+++ Records for this task

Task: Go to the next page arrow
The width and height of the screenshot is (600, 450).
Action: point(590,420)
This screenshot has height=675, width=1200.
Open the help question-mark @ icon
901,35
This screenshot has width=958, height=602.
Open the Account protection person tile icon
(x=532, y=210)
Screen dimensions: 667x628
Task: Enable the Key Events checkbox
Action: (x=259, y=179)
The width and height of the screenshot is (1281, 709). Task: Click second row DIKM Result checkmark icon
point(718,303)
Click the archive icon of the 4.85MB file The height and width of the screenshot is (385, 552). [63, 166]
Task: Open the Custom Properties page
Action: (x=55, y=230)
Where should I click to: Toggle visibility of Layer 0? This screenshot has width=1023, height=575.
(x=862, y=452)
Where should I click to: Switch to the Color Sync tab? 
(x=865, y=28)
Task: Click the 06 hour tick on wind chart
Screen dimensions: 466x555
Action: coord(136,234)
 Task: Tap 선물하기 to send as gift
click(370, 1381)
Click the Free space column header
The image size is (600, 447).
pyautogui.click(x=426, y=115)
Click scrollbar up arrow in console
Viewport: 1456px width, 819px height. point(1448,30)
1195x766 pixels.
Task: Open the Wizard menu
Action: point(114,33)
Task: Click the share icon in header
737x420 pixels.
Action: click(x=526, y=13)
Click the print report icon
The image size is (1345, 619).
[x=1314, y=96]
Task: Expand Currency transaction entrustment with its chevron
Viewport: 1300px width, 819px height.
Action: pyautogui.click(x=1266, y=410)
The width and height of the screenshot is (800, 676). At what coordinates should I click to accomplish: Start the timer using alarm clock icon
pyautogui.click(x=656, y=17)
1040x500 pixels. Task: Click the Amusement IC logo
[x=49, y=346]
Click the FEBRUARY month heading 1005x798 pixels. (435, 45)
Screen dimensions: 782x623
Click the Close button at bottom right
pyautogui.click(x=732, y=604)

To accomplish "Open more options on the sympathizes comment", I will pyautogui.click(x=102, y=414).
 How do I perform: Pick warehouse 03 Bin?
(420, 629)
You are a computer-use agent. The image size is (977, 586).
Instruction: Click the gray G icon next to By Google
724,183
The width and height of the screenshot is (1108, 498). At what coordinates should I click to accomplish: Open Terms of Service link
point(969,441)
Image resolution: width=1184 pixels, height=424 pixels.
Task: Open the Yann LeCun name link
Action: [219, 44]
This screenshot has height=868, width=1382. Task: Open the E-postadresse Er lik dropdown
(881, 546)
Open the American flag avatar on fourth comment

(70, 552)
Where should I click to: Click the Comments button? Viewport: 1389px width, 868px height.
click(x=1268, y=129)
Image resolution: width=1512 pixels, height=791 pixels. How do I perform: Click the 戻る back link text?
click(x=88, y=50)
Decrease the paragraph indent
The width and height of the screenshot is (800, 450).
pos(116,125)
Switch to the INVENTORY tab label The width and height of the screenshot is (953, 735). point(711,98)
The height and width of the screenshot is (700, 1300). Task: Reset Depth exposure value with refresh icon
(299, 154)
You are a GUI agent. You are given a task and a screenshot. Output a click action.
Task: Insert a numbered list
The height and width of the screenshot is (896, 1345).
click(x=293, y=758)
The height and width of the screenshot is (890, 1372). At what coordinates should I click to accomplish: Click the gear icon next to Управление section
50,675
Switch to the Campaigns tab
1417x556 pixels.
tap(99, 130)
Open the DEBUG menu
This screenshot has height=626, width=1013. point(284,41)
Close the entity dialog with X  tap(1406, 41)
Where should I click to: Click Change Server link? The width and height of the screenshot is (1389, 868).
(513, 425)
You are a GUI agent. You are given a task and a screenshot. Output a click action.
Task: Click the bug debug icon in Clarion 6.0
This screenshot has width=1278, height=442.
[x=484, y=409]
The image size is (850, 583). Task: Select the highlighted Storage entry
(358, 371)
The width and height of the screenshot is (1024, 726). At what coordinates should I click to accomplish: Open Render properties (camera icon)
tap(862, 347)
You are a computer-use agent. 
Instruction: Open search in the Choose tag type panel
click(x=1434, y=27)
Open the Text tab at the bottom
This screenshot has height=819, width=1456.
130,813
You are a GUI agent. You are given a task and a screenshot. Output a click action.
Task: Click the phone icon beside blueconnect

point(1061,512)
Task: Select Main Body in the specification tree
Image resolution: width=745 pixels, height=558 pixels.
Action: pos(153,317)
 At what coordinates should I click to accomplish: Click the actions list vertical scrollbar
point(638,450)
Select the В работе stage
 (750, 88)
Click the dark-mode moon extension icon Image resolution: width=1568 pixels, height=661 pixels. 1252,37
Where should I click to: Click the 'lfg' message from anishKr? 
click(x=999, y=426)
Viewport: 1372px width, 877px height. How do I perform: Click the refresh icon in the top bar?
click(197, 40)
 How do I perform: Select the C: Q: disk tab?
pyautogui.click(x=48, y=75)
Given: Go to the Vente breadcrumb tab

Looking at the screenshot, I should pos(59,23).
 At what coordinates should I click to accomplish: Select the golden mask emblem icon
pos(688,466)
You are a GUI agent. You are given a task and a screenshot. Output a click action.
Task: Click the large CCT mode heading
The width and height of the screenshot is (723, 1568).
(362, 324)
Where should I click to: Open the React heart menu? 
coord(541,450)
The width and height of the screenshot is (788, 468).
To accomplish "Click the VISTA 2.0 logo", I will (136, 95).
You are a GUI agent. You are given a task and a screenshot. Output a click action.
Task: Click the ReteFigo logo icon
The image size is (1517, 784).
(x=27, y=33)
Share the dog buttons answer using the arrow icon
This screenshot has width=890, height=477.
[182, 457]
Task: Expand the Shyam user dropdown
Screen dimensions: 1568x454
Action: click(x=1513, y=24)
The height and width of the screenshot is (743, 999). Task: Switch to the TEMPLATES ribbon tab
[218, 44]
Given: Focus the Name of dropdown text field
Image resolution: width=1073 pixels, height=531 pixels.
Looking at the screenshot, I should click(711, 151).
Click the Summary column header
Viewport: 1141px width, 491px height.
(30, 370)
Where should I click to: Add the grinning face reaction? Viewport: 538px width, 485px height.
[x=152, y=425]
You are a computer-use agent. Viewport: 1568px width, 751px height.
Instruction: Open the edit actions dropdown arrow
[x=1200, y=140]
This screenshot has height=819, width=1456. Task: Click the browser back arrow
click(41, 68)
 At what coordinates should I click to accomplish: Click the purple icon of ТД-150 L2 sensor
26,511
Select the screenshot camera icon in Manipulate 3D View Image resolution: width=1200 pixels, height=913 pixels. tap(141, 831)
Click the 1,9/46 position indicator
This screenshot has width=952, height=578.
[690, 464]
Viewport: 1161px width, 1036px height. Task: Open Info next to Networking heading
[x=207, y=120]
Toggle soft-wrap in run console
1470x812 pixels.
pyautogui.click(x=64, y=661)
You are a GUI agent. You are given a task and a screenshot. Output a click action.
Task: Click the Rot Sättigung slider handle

++++++

- [Task objective]: Reproduce all of the material above line for line, changing nothing.

- [Problem solution]:
Task: Go to the next page arrow
The width and height of the screenshot is (600, 450).
Action: point(590,420)
This screenshot has height=675, width=1200.
Open the help question-mark @ icon
901,35
This screenshot has width=958, height=602.
Open the Account protection person tile icon
(x=532, y=210)
Screen dimensions: 667x628
Task: Enable the Key Events checkbox
Action: (x=259, y=179)
The width and height of the screenshot is (1281, 709). Task: Click second row DIKM Result checkmark icon
point(718,303)
Click the archive icon of the 4.85MB file The height and width of the screenshot is (385, 552). [63, 166]
Task: Open the Custom Properties page
Action: (x=55, y=230)
Where should I click to: Toggle visibility of Layer 0? This screenshot has width=1023, height=575.
(x=862, y=452)
Where should I click to: Switch to the Color Sync tab? 
(x=865, y=28)
Task: Click the 06 hour tick on wind chart
Screen dimensions: 466x555
Action: coord(136,234)
 Task: Tap 선물하기 to send as gift
click(370, 1381)
Click the Free space column header
The image size is (600, 447).
pyautogui.click(x=426, y=115)
Click scrollbar up arrow in console
Viewport: 1456px width, 819px height. point(1448,30)
1195x766 pixels.
Task: Open the Wizard menu
Action: point(114,33)
Task: Click the share icon in header
737x420 pixels.
Action: click(x=526, y=13)
Click the print report icon
The image size is (1345, 619).
[x=1314, y=96]
Task: Expand Currency transaction entrustment with its chevron
Viewport: 1300px width, 819px height.
Action: pyautogui.click(x=1266, y=410)
The width and height of the screenshot is (800, 676). At what coordinates should I click to accomplish: Start the timer using alarm clock icon
pyautogui.click(x=656, y=17)
1040x500 pixels. Task: Click the Amusement IC logo
[x=49, y=346]
Click the FEBRUARY month heading 1005x798 pixels. (435, 45)
Screen dimensions: 782x623
Click the Close button at bottom right
pyautogui.click(x=732, y=604)

To accomplish "Open more options on the sympathizes comment", I will pyautogui.click(x=102, y=414).
 How do I perform: Pick warehouse 03 Bin?
(420, 629)
You are a computer-use agent. The image size is (977, 586).
Instruction: Click the gray G icon next to By Google
724,183
The width and height of the screenshot is (1108, 498). At what coordinates should I click to accomplish: Open Terms of Service link
point(969,441)
Image resolution: width=1184 pixels, height=424 pixels.
Task: Open the Yann LeCun name link
Action: [219, 44]
This screenshot has height=868, width=1382. Task: Open the E-postadresse Er lik dropdown
(881, 546)
Open the American flag avatar on fourth comment

(70, 552)
Where should I click to: Click the Comments button? Viewport: 1389px width, 868px height.
click(x=1268, y=129)
Image resolution: width=1512 pixels, height=791 pixels. How do I perform: Click the 戻る back link text?
click(x=88, y=50)
Decrease the paragraph indent
The width and height of the screenshot is (800, 450).
pos(116,125)
Switch to the INVENTORY tab label The width and height of the screenshot is (953, 735). point(711,98)
The height and width of the screenshot is (700, 1300). Task: Reset Depth exposure value with refresh icon
(299, 154)
You are a GUI agent. You are given a task and a screenshot. Output a click action.
Task: Insert a numbered list
The height and width of the screenshot is (896, 1345).
click(x=293, y=758)
The height and width of the screenshot is (890, 1372). At what coordinates should I click to accomplish: Click the gear icon next to Управление section
50,675
Switch to the Campaigns tab
1417x556 pixels.
tap(99, 130)
Open the DEBUG menu
This screenshot has height=626, width=1013. point(284,41)
Close the entity dialog with X  tap(1406, 41)
Where should I click to: Click Change Server link? The width and height of the screenshot is (1389, 868).
(513, 425)
You are a GUI agent. You are given a task and a screenshot. Output a click action.
Task: Click the bug debug icon in Clarion 6.0
This screenshot has width=1278, height=442.
[x=484, y=409]
The image size is (850, 583). Task: Select the highlighted Storage entry
(358, 371)
The width and height of the screenshot is (1024, 726). At what coordinates should I click to accomplish: Open Render properties (camera icon)
tap(862, 347)
You are a computer-use agent. 
Instruction: Open search in the Choose tag type panel
click(x=1434, y=27)
Open the Text tab at the bottom
This screenshot has height=819, width=1456.
130,813
You are a GUI agent. You are given a task and a screenshot. Output a click action.
Task: Click the phone icon beside blueconnect

point(1061,512)
Task: Select Main Body in the specification tree
Image resolution: width=745 pixels, height=558 pixels.
Action: pos(153,317)
 At what coordinates should I click to accomplish: Click the actions list vertical scrollbar
point(638,450)
Select the В работе stage
 (750, 88)
Click the dark-mode moon extension icon Image resolution: width=1568 pixels, height=661 pixels. 1252,37
Where should I click to: Click the 'lfg' message from anishKr? 
click(x=999, y=426)
Viewport: 1372px width, 877px height. How do I perform: Click the refresh icon in the top bar?
click(197, 40)
 How do I perform: Select the C: Q: disk tab?
pyautogui.click(x=48, y=75)
Given: Go to the Vente breadcrumb tab

Looking at the screenshot, I should pos(59,23).
 At what coordinates should I click to accomplish: Select the golden mask emblem icon
pos(688,466)
You are a GUI agent. You are given a task and a screenshot. Output a click action.
Task: Click the large CCT mode heading
The width and height of the screenshot is (723, 1568).
(362, 324)
Where should I click to: Open the React heart menu? 
coord(541,450)
The width and height of the screenshot is (788, 468).
To accomplish "Click the VISTA 2.0 logo", I will (136, 95).
You are a GUI agent. You are given a task and a screenshot. Output a click action.
Task: Click the ReteFigo logo icon
The image size is (1517, 784).
(x=27, y=33)
Share the dog buttons answer using the arrow icon
This screenshot has width=890, height=477.
[182, 457]
Task: Expand the Shyam user dropdown
Screen dimensions: 1568x454
Action: click(x=1513, y=24)
The height and width of the screenshot is (743, 999). Task: Switch to the TEMPLATES ribbon tab
[218, 44]
Given: Focus the Name of dropdown text field
Image resolution: width=1073 pixels, height=531 pixels.
Looking at the screenshot, I should click(711, 151).
Click the Summary column header
Viewport: 1141px width, 491px height.
(30, 370)
Where should I click to: Add the grinning face reaction? Viewport: 538px width, 485px height.
[x=152, y=425]
You are a computer-use agent. Viewport: 1568px width, 751px height.
Instruction: Open the edit actions dropdown arrow
[x=1200, y=140]
This screenshot has height=819, width=1456. Task: Click the browser back arrow
click(41, 68)
 At what coordinates should I click to accomplish: Click the purple icon of ТД-150 L2 sensor
26,511
Select the screenshot camera icon in Manipulate 3D View Image resolution: width=1200 pixels, height=913 pixels. tap(141, 831)
Click the 1,9/46 position indicator
This screenshot has width=952, height=578.
[690, 464]
Viewport: 1161px width, 1036px height. Task: Open Info next to Networking heading
[x=207, y=120]
Toggle soft-wrap in run console
1470x812 pixels.
pyautogui.click(x=64, y=661)
You are a GUI agent. You are given a task and a screenshot. Output a click action.
Task: Click the Rot Sättigung slider handle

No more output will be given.